*** Records Section Begins ***

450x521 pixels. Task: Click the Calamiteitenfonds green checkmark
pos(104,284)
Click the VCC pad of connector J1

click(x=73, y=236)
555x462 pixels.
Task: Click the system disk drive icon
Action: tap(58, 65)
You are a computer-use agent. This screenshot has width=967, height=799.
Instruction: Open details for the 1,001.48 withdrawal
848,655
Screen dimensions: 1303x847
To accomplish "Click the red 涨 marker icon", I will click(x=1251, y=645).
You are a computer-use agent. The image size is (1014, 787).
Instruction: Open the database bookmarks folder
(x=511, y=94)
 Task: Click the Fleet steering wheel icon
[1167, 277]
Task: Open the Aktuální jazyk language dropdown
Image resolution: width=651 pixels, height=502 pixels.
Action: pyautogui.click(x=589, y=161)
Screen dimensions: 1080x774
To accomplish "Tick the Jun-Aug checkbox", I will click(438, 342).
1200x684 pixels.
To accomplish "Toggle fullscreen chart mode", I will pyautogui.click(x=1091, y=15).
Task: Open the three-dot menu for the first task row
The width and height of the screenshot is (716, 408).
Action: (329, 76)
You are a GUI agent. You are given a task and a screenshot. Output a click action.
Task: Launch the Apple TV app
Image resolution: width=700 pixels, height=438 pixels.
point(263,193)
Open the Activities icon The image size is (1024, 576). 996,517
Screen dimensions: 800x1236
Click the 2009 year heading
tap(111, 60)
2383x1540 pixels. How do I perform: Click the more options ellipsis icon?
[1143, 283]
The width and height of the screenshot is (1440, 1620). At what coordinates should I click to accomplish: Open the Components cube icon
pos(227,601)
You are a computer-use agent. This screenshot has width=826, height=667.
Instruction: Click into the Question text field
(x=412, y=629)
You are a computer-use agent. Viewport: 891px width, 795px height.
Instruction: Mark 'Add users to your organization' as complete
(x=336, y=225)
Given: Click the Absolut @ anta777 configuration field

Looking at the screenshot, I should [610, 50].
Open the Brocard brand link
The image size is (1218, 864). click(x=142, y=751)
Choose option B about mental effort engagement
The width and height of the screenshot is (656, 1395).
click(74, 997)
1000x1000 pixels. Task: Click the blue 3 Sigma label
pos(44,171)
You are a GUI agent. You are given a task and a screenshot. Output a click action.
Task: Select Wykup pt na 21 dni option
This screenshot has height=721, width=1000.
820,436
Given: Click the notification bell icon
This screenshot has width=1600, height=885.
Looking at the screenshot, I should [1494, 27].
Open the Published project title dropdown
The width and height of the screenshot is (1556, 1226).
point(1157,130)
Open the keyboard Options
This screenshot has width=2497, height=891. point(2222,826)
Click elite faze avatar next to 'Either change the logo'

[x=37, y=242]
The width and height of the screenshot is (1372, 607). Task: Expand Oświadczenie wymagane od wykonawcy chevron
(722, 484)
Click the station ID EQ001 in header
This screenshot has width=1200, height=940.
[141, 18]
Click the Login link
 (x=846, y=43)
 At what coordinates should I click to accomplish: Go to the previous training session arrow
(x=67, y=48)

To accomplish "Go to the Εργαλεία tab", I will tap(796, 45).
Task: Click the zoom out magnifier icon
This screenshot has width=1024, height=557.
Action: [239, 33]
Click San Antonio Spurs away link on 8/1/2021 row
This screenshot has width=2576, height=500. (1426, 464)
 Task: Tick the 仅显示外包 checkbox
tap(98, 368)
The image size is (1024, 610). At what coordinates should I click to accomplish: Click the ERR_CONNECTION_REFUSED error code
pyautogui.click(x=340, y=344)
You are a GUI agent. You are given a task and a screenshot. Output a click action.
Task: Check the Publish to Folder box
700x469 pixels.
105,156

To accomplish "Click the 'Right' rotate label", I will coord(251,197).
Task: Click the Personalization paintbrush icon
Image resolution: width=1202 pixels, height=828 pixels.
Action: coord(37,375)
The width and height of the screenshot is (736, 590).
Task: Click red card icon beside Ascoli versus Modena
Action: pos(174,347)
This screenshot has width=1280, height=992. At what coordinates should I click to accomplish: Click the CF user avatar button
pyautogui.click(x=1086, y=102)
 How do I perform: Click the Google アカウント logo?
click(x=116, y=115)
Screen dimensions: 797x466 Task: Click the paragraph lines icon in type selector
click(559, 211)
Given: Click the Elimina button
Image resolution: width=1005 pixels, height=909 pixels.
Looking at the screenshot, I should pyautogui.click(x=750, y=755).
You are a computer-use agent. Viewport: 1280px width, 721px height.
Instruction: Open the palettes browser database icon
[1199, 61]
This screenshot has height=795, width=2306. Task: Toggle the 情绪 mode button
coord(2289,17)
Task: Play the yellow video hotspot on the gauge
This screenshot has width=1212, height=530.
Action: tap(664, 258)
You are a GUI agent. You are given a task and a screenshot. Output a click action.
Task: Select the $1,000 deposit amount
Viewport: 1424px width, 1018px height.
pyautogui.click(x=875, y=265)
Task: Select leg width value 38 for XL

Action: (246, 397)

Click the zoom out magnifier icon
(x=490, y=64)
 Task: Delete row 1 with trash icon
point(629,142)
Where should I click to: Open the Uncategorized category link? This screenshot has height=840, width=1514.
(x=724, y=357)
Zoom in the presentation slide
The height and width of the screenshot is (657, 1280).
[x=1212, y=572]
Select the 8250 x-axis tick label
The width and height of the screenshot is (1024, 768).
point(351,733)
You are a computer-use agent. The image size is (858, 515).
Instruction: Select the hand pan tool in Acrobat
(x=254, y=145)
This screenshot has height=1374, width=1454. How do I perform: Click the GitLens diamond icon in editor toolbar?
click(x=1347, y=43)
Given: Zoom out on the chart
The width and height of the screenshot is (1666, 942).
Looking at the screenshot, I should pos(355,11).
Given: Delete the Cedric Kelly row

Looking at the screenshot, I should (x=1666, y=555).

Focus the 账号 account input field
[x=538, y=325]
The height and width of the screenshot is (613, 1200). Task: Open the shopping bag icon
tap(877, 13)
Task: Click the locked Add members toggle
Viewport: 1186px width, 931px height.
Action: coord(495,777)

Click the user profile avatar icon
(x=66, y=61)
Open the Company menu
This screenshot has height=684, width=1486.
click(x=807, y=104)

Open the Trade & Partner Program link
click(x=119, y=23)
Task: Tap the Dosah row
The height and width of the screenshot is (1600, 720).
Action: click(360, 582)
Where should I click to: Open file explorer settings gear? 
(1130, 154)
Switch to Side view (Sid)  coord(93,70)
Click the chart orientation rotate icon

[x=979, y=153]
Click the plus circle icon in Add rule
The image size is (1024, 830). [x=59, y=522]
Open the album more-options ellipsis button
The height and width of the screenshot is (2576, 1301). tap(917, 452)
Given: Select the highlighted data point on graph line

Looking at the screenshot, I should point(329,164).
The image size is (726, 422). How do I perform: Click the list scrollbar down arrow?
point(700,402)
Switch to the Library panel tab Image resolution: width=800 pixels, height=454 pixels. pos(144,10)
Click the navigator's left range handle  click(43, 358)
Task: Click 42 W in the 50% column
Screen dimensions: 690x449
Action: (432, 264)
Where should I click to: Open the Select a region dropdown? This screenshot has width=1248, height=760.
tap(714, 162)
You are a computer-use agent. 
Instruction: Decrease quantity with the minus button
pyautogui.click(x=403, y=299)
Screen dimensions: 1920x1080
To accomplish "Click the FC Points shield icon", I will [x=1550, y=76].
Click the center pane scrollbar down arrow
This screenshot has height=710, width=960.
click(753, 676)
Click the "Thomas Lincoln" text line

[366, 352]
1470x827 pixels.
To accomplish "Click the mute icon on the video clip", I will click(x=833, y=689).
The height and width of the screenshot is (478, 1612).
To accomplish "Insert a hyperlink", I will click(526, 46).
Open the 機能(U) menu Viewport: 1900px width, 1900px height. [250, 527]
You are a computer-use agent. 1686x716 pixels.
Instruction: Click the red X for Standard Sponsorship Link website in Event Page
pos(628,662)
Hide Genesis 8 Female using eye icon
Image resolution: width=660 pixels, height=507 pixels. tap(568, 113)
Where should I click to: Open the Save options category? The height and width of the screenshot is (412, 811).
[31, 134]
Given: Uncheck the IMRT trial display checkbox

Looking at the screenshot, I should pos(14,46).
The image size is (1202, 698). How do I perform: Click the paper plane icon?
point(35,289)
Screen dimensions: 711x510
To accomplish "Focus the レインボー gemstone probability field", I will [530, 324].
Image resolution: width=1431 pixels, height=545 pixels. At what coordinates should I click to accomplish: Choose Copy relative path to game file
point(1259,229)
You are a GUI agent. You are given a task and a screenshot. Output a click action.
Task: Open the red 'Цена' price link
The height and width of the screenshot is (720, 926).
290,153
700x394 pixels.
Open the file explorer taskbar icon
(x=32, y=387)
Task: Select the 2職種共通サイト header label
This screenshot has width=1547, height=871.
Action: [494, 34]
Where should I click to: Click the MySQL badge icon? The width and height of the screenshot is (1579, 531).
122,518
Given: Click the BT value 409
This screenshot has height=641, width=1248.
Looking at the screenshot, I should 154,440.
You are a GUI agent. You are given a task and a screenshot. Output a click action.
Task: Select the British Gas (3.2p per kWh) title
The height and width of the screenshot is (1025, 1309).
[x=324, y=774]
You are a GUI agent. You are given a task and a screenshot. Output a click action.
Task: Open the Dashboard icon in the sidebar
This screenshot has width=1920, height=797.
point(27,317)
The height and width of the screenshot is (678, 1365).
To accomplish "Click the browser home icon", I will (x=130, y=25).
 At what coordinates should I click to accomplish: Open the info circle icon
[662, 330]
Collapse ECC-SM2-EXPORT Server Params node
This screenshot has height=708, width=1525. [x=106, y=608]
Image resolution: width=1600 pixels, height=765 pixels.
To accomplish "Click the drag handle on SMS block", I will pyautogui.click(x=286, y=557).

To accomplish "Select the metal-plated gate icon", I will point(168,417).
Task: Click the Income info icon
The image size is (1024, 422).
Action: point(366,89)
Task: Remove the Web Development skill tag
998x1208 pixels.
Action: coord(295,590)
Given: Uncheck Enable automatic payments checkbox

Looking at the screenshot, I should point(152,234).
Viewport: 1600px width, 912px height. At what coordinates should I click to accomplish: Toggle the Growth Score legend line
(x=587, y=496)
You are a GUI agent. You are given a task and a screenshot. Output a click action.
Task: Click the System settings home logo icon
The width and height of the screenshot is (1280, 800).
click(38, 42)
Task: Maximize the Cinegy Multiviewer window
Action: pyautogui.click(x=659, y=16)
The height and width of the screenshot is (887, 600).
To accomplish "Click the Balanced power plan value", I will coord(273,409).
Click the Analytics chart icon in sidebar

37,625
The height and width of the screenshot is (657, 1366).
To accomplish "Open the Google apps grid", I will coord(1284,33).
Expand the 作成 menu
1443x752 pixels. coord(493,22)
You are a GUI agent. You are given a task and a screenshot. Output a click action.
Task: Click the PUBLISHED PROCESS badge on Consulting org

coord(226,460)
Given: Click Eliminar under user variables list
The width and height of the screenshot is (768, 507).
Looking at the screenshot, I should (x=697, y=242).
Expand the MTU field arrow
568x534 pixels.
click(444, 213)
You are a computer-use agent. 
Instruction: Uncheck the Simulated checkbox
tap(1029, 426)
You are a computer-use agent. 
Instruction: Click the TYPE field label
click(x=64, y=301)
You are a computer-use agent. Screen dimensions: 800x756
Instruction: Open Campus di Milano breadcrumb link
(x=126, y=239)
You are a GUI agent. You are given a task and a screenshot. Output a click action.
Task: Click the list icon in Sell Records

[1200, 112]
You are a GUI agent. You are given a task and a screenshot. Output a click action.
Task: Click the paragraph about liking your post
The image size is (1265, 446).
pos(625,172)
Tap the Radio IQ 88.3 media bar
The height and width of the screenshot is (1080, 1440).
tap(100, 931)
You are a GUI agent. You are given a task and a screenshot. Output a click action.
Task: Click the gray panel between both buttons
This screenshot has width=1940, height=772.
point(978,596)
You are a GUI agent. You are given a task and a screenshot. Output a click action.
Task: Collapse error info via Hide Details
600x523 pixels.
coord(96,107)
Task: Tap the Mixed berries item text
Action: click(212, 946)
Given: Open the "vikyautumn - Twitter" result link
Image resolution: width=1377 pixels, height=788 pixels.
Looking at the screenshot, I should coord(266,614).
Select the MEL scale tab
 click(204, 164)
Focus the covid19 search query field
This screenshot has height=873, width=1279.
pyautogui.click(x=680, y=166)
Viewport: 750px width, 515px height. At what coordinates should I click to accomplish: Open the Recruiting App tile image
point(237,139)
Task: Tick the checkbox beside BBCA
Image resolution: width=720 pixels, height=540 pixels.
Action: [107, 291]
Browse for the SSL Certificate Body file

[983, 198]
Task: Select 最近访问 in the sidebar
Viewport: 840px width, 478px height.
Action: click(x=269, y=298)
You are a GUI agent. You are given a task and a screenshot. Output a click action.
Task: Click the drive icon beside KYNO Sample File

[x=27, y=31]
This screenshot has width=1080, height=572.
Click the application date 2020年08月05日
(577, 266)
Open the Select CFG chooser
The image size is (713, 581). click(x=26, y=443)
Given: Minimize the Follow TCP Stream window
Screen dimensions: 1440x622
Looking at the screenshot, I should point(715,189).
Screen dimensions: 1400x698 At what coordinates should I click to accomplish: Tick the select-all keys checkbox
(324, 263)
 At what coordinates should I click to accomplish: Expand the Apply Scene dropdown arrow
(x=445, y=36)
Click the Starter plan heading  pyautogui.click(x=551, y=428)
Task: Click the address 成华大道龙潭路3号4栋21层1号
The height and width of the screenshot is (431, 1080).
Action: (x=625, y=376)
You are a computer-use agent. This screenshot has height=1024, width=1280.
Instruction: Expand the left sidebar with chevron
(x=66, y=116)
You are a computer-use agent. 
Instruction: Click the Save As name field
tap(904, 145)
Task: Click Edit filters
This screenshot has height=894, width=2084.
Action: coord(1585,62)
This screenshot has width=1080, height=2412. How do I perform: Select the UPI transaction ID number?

*** Records Section Ends ***

* _Your task_
The answer must consist of each line in the entries above that includes "panel".

* _Answer_
Switch to the Library panel tab Image resolution: width=800 pixels, height=454 pixels. pos(144,10)
Task: Click the gray panel between both buttons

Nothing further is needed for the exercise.